William opened the door to the cloister and listened. The sound of singing came from the church, thin and distant: too few voices lost in the huge stone emptiness of the abbey church. He hurried along the cloister alley to the narrow passage between the church and the chapter house, and out into the monks' graveyard. A path led away to his right, to the vegetable garden and the dovecot. Beyond it, fringed by reeds, was the abbey fishpond, and to one side of that, half hidden beneath the branches of a blackthorn tree, stood a small, reed-thatched timber hut. It was here that Brother Snail prepared potions and salves from the plants he grew in the abbey garden and gathered in the fields and woods around the abbey.

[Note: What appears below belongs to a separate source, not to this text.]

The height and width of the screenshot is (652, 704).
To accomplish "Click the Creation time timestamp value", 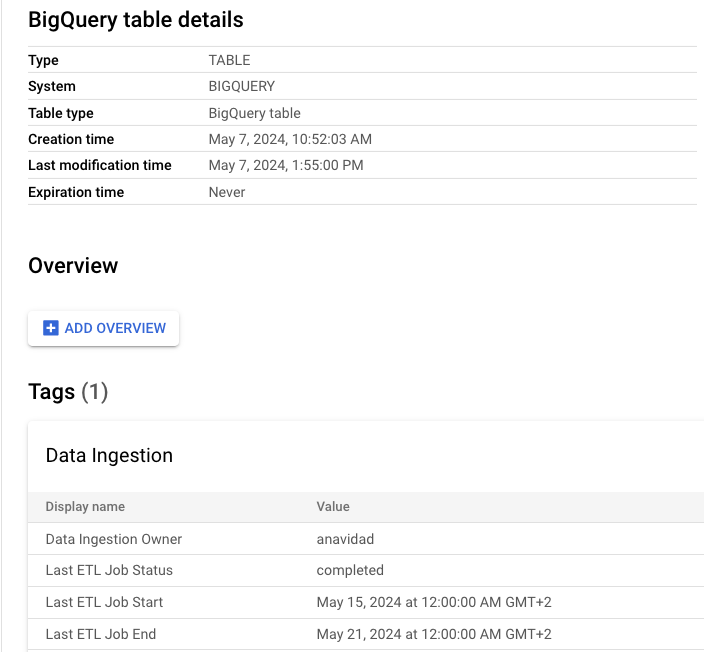I will (290, 139).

Peter Borowe, Crowfield's only lay brother, was busy pulling up leeks in the vegetable garden, working them loose from the frozen earth with a hoe and throwing them into a nearby basket. He straightened up and waved when he saw William. His face and hands were red from the cold. He leaned his elbow on the top of the hoe and blew into his cupped fingers to warm them.

William swore under his breath, but he waved back as he made his way quickly along the path to the door of the hut. He lifted the latch and went inside, closing and bolting the door behind him.

He was reasonably sure Peter would not follow him, but with Peter, you could never be entirely certain what he would do. A grown man of twenty years, he had the simplicity and mind of a child. The world he lived in was very different from the real world around him, and sometimes he forgot what he was supposed to be doing. He liked William because he was one of the few people at the abbey who took the time to sit and talk to him, but right now that was the last thing William wanted.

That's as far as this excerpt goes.